Storia e design
La Jaguar XK8 arriva sul mercato nell'autunno del 1996 con l'obiettivo di riportare freschezza ed emozione nella gamma sportiva del marchio, dopo i ventun anni di onorata carriera della XJS. Il disegno, curato da Fergus Pollock sotto la supervisione di Geoff Lawson, riprende apertamente le proporzioni e i volumi della E-type, reinterpretandoli con superfici più tese e moderne.
La vettura viene proposta fin dal lancio in due configurazioni di carrozzeria, coupé e cabriolet, entrambe assemblate nello storico stabilimento di Browns Lane, a Coventry. Il debutto avvenne con una messinscena che richiamava proprio la presentazione della E-type, avvenuta trentacinque anni prima nello stesso salone svizzero.
Motore
V8 AJ-V8, 4.0 litri (poi 4.2 litri), aspirato o sovralimentato con compressore volumetrico
Motori e versioni
L'elemento più innovativo della XK8 è il motore: l'AJ-V8, primo propulsore a otto cilindri mai installato su una Jaguar di serie. Si tratta di un'unità interamente in alluminio, con doppio albero a camme in testa per bancata e 32 valvole, inizialmente proposta con cilindrata di 4,0 litri e una potenza dell'ordine di 290 CV.
- Nel 1998 debutta la XKR, variante sovralimentata con compressore volumetrico Eaton che porta la potenza fino a circa 370 CV, mantenendo però lo stesso limitatore elettronico di velocità della XK8 aspirata.

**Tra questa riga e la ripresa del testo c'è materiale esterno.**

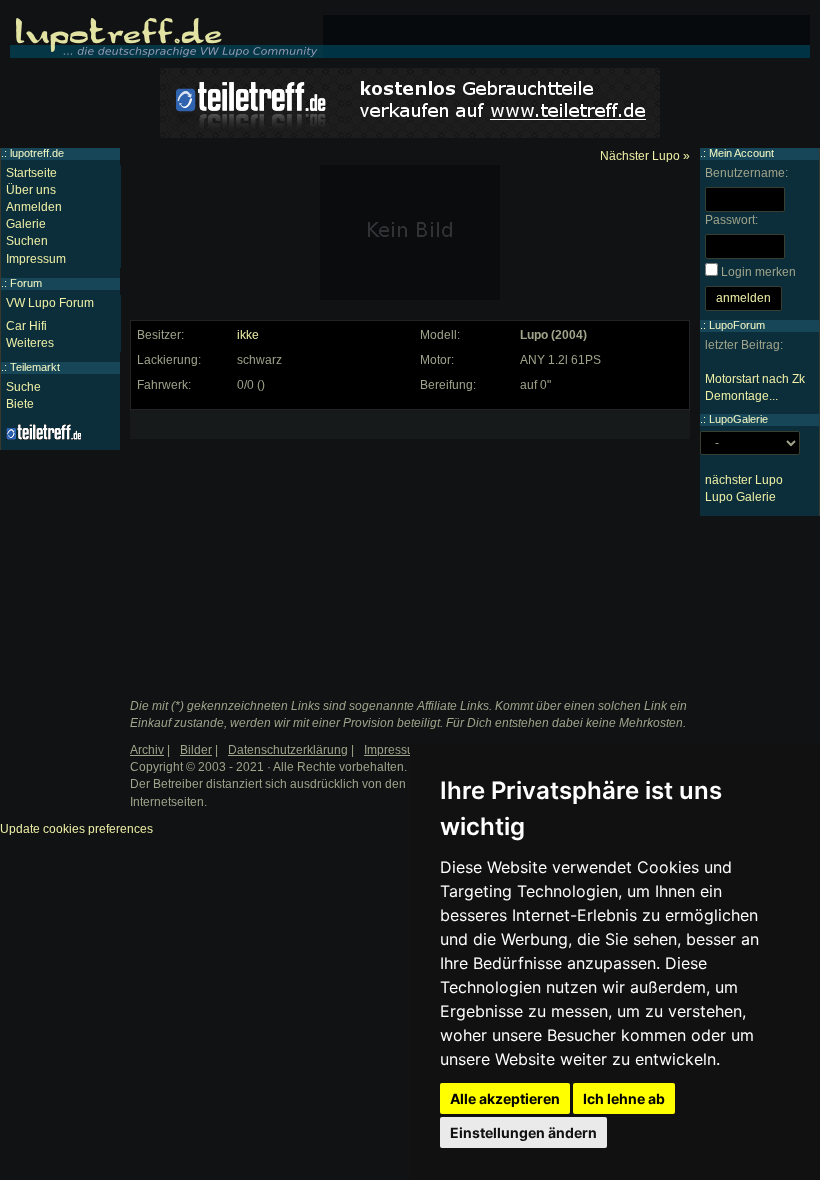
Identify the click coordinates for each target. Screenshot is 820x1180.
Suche (23, 387)
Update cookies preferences (76, 829)
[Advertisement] (286, 541)
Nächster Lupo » (645, 156)
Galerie (26, 224)
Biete (20, 404)
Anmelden (34, 207)
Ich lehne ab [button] (624, 1098)
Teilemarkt (35, 367)
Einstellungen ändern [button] (523, 1132)
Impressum (36, 259)
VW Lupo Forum (50, 303)
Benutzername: (746, 173)
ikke (248, 335)
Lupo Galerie (740, 497)
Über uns (31, 190)
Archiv (147, 750)
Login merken (758, 272)
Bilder (196, 750)
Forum (26, 283)
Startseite (31, 173)
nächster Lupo (744, 480)
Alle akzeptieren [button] (505, 1098)
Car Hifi (26, 326)
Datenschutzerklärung (288, 750)
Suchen (27, 241)
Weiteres (30, 343)
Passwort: (731, 220)
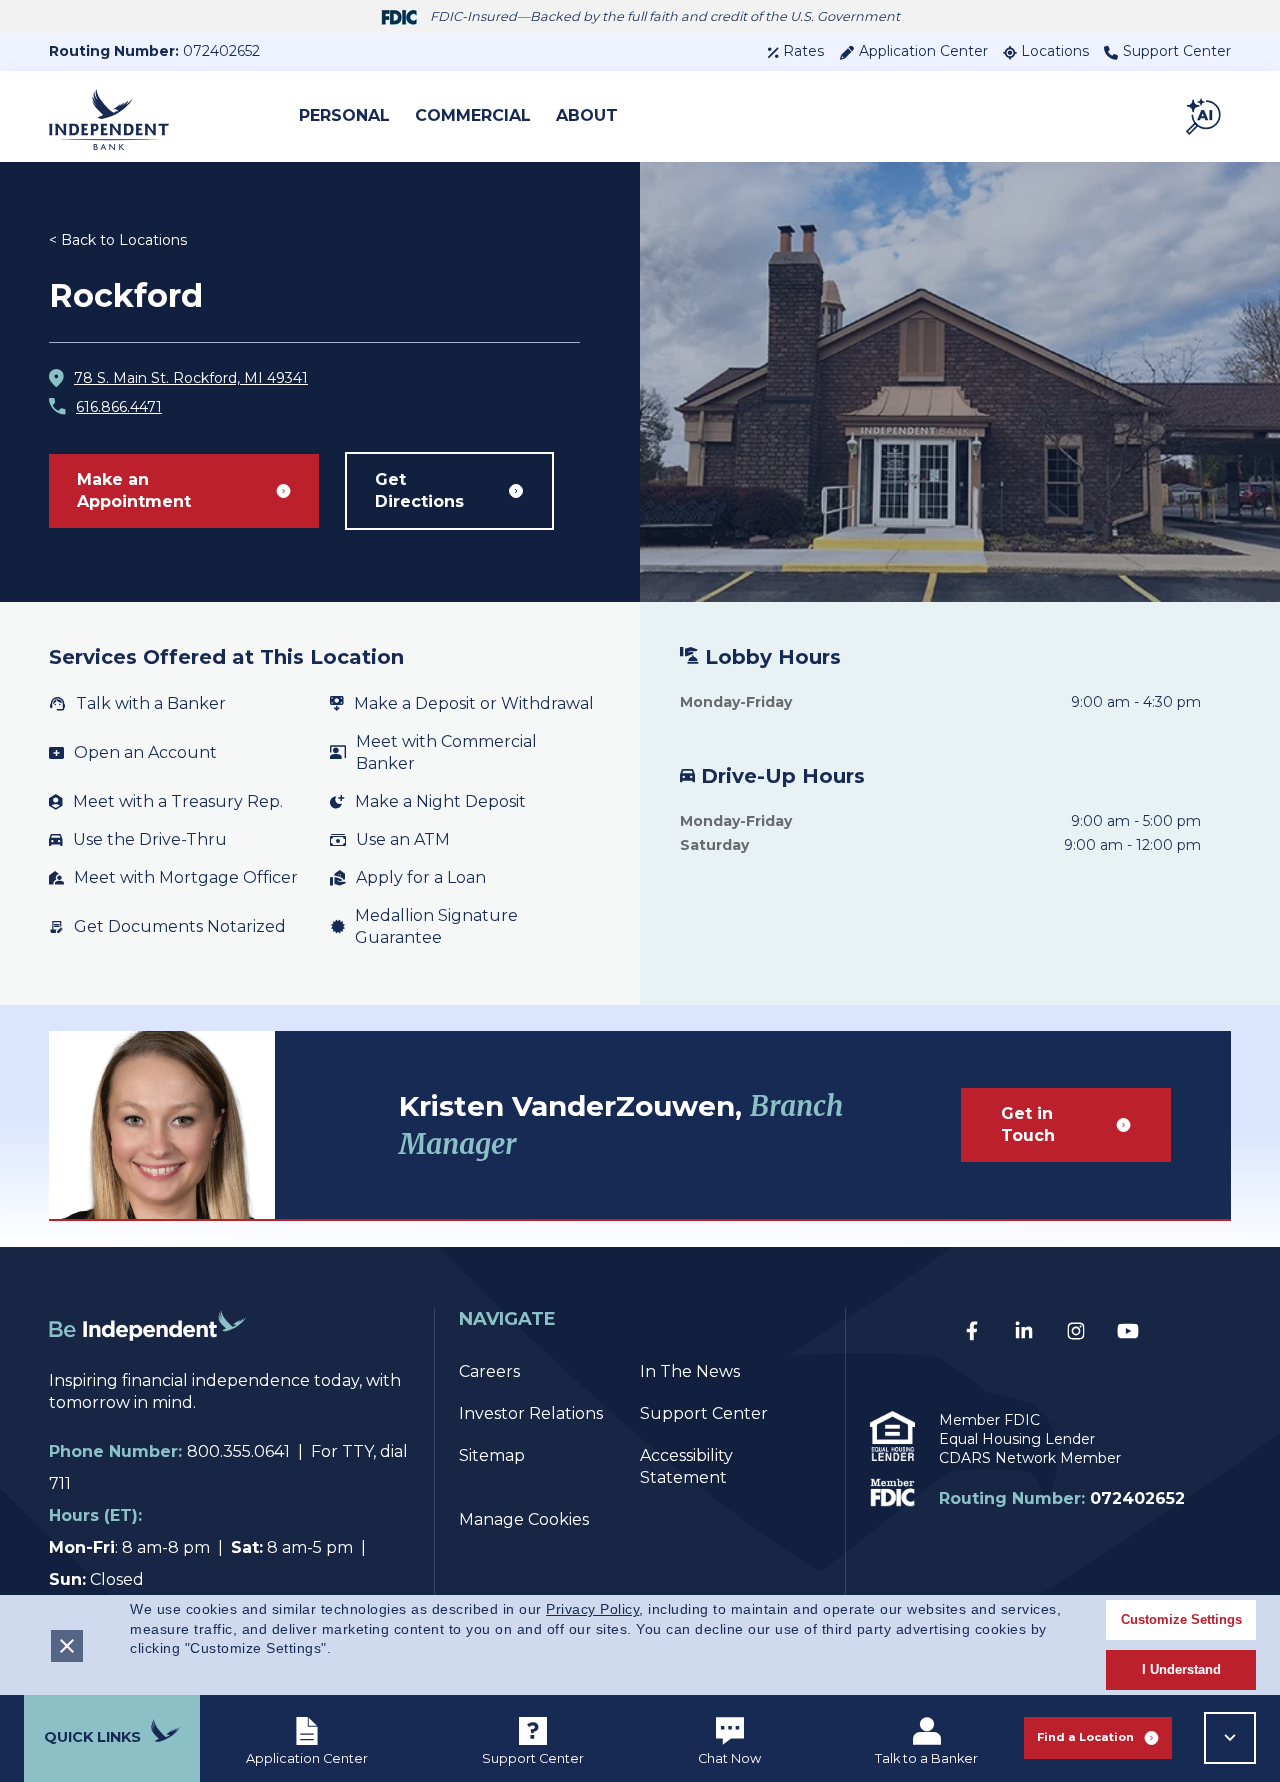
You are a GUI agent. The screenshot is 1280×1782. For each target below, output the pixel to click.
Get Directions (419, 490)
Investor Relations (531, 1413)
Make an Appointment (134, 490)
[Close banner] (67, 1646)
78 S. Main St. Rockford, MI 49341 (191, 378)
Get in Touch (1028, 1124)
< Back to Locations (118, 240)
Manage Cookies (524, 1519)
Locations (1055, 51)
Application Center (923, 51)
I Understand (1181, 1669)
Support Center (1177, 51)
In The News (690, 1371)
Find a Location (1085, 1737)
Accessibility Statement (686, 1466)
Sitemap (492, 1455)
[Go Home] (148, 1358)
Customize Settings (1181, 1619)
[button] (1205, 116)
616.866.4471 (119, 407)
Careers (489, 1371)
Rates (803, 51)
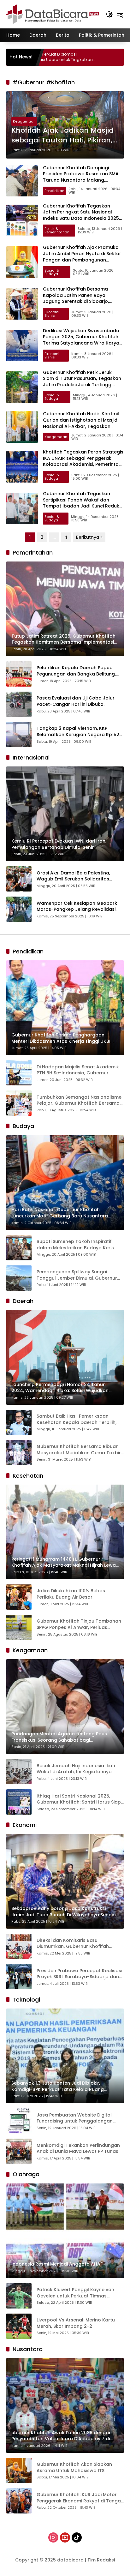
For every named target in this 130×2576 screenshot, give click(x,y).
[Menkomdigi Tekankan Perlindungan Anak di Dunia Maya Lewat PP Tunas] (19, 2151)
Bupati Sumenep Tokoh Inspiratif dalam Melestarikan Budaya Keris (75, 1245)
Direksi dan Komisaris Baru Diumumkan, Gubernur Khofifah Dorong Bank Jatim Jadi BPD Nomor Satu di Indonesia (78, 1943)
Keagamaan (24, 121)
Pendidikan (54, 190)
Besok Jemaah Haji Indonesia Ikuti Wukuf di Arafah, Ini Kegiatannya (76, 1769)
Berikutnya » (89, 537)
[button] (109, 14)
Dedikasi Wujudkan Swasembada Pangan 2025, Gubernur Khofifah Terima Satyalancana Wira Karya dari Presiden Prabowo (81, 339)
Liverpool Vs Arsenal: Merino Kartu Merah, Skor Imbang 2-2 (76, 2323)
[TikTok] (77, 2537)
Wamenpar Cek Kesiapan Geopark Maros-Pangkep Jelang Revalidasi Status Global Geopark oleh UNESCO (79, 906)
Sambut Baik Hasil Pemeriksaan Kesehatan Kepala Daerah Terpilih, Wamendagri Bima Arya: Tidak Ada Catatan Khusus (77, 1419)
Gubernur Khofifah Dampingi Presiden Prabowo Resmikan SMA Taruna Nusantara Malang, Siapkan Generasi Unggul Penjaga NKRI (82, 180)
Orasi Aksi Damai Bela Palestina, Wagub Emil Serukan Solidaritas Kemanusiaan (73, 876)
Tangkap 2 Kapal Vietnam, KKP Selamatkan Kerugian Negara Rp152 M (78, 731)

- Nel 2002 il motore viene aggiornato e portato a 4,2 litri, con la potenza della XK8 che sale fino a circa 300 CV e quella della XKR fino a circa 400 CV; contestualmente il cambio automatico a 5 rapporti lascia il posto a una nuova trasmissione a 6 rapporti.
- Nel 2004 arriva un ultimo aggiornamento estetico, con nuovi paraurti, cerchi in lega e calandra ridisegnata, che accompagna la gamma fino alla fine della produzione nel 2006.
Potenza
Da circa 290 CV della XK8 4.0 fino a circa 400 CV della XKR 4.2
Mercato dell'usato: pregi, difetti e affidabilità
Sul mercato dell'usato la Jaguar XK8 resta una delle gran turismo più accessibili per prestazioni e livello di comfort offerti, ma richiede attenzione in fase di acquisto. Le prime unità con motore 4,0 litri possono presentare guasti seri all'apparato di distribuzione, per cui gli appassionati consigliano generalmente di orientarsi sulle versioni con motore 4,2 litri introdotte dal 2002, meccanicamente più solide.
Va inoltre tenuta sotto controllo la manutenzione del cambio automatico, mentre la ricca dotazione elettrica ed elettronica, tipica delle Jaguar dell'epoca, può generare guasti non sempre semplici da diagnosticare e riparare. Il fascino della vettura, unito a un prezzo d'ingresso relativamente contenuto, la rende comunque una scelta interessante per chi cerca un'auto d'epoca recente da usare con regolarità.
Velocità massima
Limitata elettronicamente a 250 km/h
Serie speciali e produzione
Nel corso dei dieci anni di carriera la XK8 divenne, secondo i dati diffusi dallo stesso costruttore, la vettura sportiva venduta più rapidamente nella storia di Jaguar, con oltre 90.000 esemplari realizzati complessivamente tra XK8 e XKR, suddivisi tra coupé e cabriolet.
Il successo del modello portò anche alla realizzazione di alcune serie speciali in edizione limitata, pensate per celebrare ricorrenze del marchio o per offrire dotazioni e allestimenti esclusivi, apprezzate ancora oggi dal collezionismo.